From Academy Award–winning actress Lupita Nyong’o comes a powerful, moving picture book about colorism, self-esteem, and learning that true beauty comes from within.
Sulwe has skin the color of midnight. She is darker than everyone in her family. She is darker than anyone in her school. Sulwe just wants to be beautiful and bright, like her mother and sister. Then a magical journey in the night sky opens her eyes and changes everything.
In this stunning debut picture book, actress Lupita Nyong’o creates a whimsical and heartwarming story to inspire children to see their own unique beauty.

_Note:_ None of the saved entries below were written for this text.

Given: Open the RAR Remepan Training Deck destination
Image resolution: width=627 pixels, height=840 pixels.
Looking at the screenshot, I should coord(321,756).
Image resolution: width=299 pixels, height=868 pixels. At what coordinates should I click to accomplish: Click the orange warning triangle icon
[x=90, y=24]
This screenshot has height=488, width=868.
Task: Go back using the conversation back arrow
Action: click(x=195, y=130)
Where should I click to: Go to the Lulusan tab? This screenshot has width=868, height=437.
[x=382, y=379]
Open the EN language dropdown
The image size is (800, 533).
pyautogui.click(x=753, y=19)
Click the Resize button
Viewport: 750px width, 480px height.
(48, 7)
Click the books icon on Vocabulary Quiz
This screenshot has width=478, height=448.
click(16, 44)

Lupita Nyong’o is a Kenyan actress and producer. Her first feature film role was in the film 12 Years a Slave, for which she received the Academy Award for Best Supporting Actress as well as multiple accolades, including the Screen Actors Guild Award, the Critics’ Choice Award, the Independent Spirit Award, and the NAACP Award. She has since starred in Mira Nair’s Queen of Katwe, Star Wars: The Force Awakens, Ryan Coogler’s record-breaking box office hit Black Panther, and in Jordan’s Peele’s critically acclaimed horror film Us. Nyong’o earned a Tony nomination for her Broadway debut in Danai Gurira’s play Eclipsed. She lives in Brooklyn.

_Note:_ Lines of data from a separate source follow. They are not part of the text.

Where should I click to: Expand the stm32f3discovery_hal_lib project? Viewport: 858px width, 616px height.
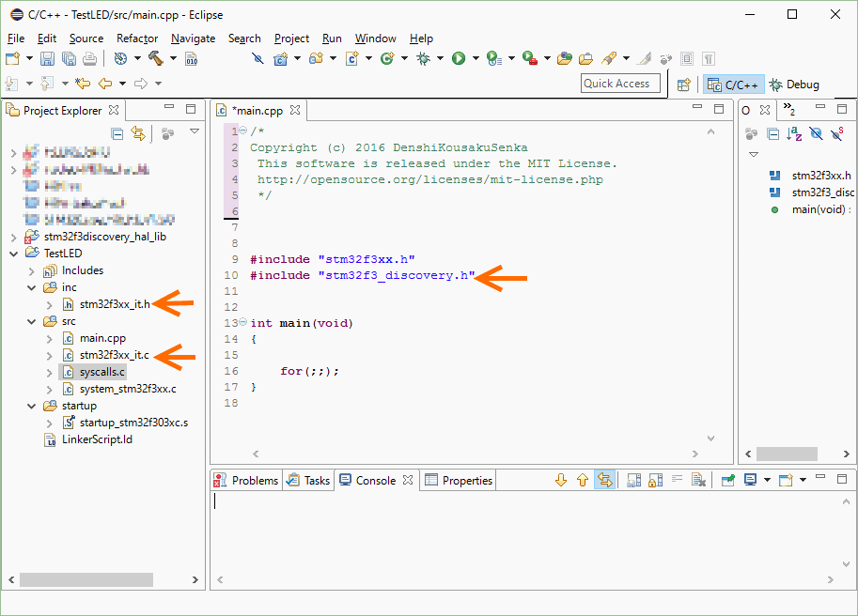tap(13, 238)
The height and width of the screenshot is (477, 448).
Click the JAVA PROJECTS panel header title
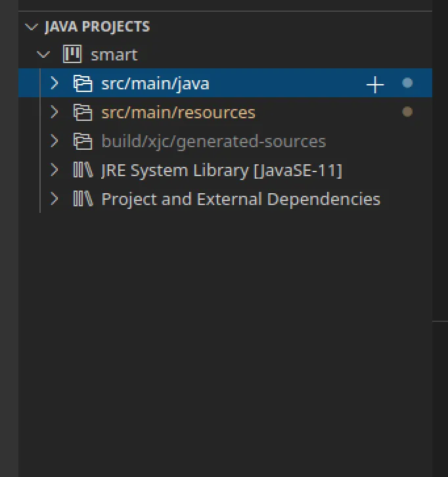(x=97, y=27)
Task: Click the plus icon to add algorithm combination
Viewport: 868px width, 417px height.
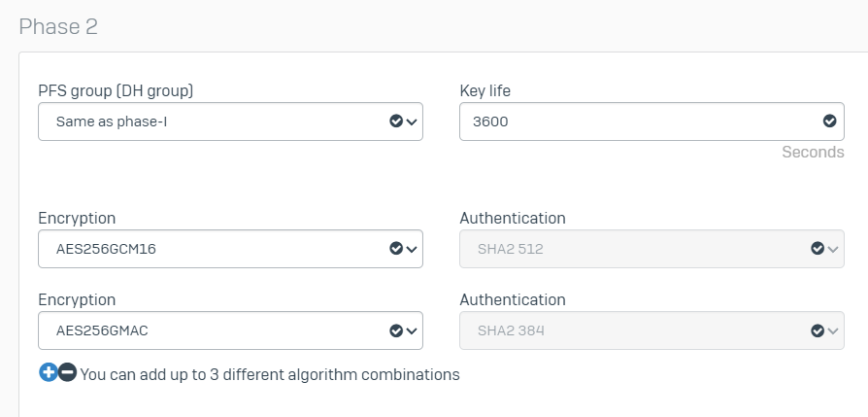Action: [49, 373]
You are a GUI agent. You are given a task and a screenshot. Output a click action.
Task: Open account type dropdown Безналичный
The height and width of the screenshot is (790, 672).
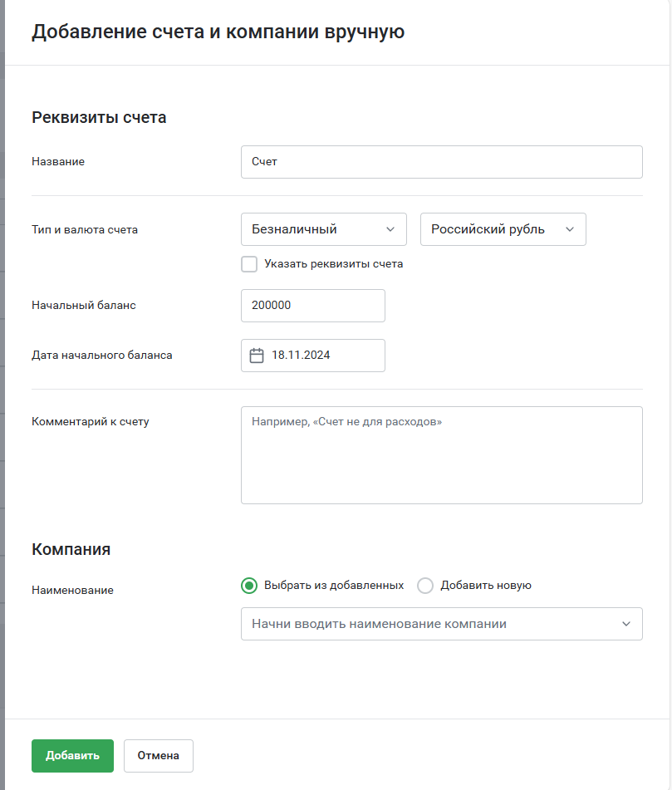click(x=323, y=229)
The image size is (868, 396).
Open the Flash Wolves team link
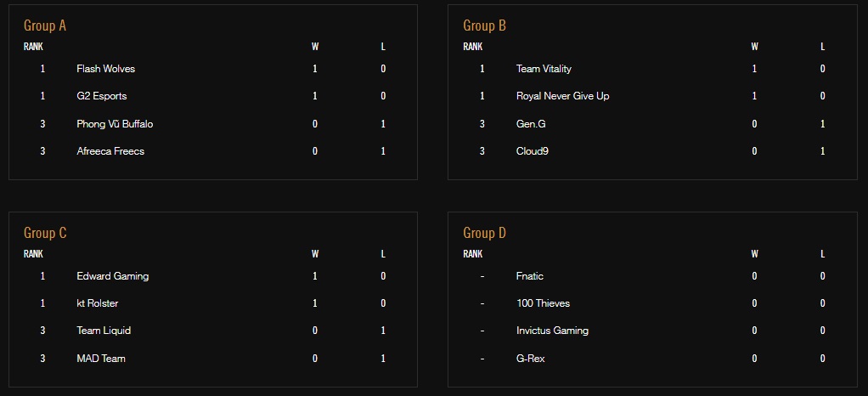tap(105, 69)
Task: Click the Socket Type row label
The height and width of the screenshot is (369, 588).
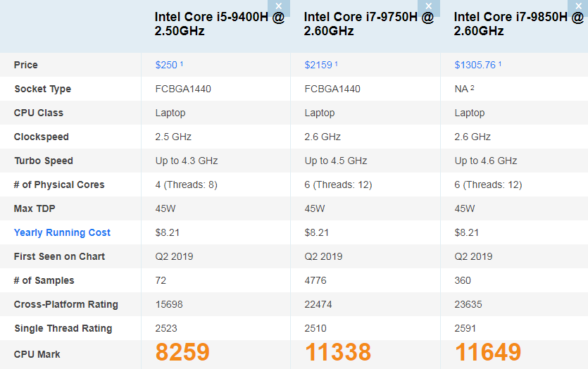Action: 42,89
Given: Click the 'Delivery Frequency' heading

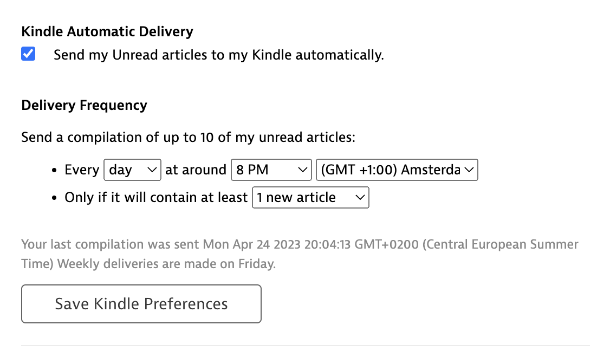Looking at the screenshot, I should [x=84, y=105].
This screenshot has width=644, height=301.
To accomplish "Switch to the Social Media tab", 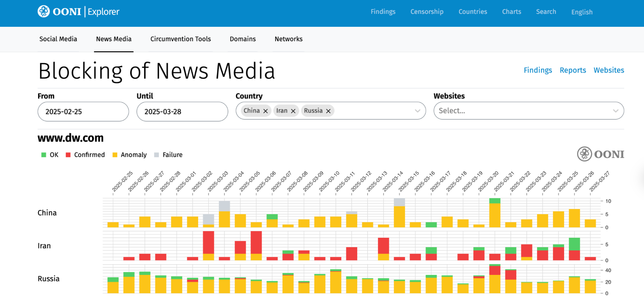I will pyautogui.click(x=58, y=39).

Wonderful! This is one of my top 5 new 2019 picture books of the year. This is a little biographical we find out in the author’s note.

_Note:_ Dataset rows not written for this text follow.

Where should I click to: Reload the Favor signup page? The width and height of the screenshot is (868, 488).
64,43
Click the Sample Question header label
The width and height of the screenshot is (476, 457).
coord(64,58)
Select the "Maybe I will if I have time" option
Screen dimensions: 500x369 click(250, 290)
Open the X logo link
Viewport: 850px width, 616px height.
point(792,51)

Sulwe has dark skin like midnight while the rest of her family has lighter tones and her sister has a golden tone to her skin. Sulwe prays for lighter skin and the ability to make friends and not be teased. Her mama tells her the most beautiful story or legend of daylight and nighttime. The people love the sun and hate the night, until nighttime leaves and then daylight becomes too much. The story is about balance and both sides being respected.
This is about self-love and self-empowerment. It’s beautiful artwork and a beautiful story that touched my heart. I want to own this book.
The nephew enjoyed the story about day and night and he thought the story was ok. He gave this 3 stars. The niece read this too after I told her she had to read it and she thought this was a great story and she gave this 4 stars. The nephew did ask why people’s skin can be different colors and I had to talk about pigmentation in the skin and how genes can mix and match.
I read books like these and I think about how some people have the strength to become or be parents.
Short but beautifully hopeful and impactful. A young child is being taught the lesson of beauty in all its forms since she’s questioning her own, in particular her skin colour. She’s being taught that beauty is more than what’s on the outer, it’s one part of you, light doesn’t exist without darkness, you are worthy, you matter, you matter.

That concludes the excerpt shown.